Svenja Wetzensteins Diptychon final besteht aus zwei schmalen, hochformatigen Holztafeln, die links die Landung eines Hubschraubers und rechts, schräg von unten gesehen, einen in Krankenhäusern und bei bettlägerigen Patienten üblichen Ständer mit Transfusions-Schläuchen zeigen (Abb. >>>). Die Vorlagen für die beiden Bilder sind, wie immer bei Svenja Wetzenstein, Fotografien. Oft handelt es sich um eigene Aufnahmen der Künstlerin, hier um die beiden letzten Bilder, die ein schwerkranker Mann selbst mit seiner Handykamera in seinem Krankenzimmer und aus ihm heraus gemacht hatte, bevor er kurz darauf starb.


„Letzte Bilder“ waren auch die auf den Handys ermordeter syrischer Demonstranten gespeicherten Fotos, auf denen ihre Todesschützen zu sehen sind.
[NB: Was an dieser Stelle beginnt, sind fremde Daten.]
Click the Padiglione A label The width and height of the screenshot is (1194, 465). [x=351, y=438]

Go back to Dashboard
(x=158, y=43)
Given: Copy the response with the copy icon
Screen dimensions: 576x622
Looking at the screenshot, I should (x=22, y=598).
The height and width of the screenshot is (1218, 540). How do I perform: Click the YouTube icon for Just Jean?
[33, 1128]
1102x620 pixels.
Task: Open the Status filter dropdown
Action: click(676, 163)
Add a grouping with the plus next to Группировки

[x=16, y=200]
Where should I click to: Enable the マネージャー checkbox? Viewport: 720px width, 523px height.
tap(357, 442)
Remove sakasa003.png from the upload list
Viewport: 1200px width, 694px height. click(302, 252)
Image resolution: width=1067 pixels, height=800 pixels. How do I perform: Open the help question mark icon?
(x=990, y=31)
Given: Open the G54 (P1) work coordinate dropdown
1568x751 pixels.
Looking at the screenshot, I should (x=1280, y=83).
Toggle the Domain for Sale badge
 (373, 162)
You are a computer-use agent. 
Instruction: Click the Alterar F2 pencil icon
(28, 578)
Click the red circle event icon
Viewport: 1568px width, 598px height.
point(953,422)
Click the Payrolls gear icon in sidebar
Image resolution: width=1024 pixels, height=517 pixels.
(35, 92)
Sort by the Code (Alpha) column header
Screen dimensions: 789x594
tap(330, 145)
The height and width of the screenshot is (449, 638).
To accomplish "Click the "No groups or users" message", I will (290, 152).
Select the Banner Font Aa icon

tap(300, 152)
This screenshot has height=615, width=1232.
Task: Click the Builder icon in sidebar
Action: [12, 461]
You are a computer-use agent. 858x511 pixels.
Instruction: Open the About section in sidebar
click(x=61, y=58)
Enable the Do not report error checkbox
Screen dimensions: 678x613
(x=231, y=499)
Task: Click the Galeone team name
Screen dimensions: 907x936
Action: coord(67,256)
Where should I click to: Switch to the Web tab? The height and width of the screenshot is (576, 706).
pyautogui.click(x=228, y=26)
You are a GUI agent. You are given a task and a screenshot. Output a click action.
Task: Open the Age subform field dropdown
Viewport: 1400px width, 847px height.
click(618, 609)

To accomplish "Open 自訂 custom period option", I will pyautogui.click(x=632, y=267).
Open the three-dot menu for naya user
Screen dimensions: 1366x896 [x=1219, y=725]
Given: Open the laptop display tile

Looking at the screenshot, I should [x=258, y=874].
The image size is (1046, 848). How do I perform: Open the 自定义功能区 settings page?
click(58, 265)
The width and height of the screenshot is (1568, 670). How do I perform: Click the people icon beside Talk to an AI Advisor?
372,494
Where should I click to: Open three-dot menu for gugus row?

Solche Bilder hat der libanesische Künstler Rabih Mroué 2012 im Rahmen seines Ausstellungsbeitrags auf der documenta 13 gezeigt. Hier handelt es sich, wie bei den Vorlagen für Svenja Wetzensteins final, um letzte Bilder der Fotografen selbst. Der Begriff des „letzten Bildes“ betrifft in der Fotografie meist „künstlerische, journalistische und private Bilder“1, die sterbende oder tote Menschen selbst ins Bild setzen. Man denke etwa an die eindringlichen Schwarzweißporträts, die der deutsche Fotograf Walter Schels von Menschen kurz vor und kurz nach ihrem Tod im Hospiz gemacht hat.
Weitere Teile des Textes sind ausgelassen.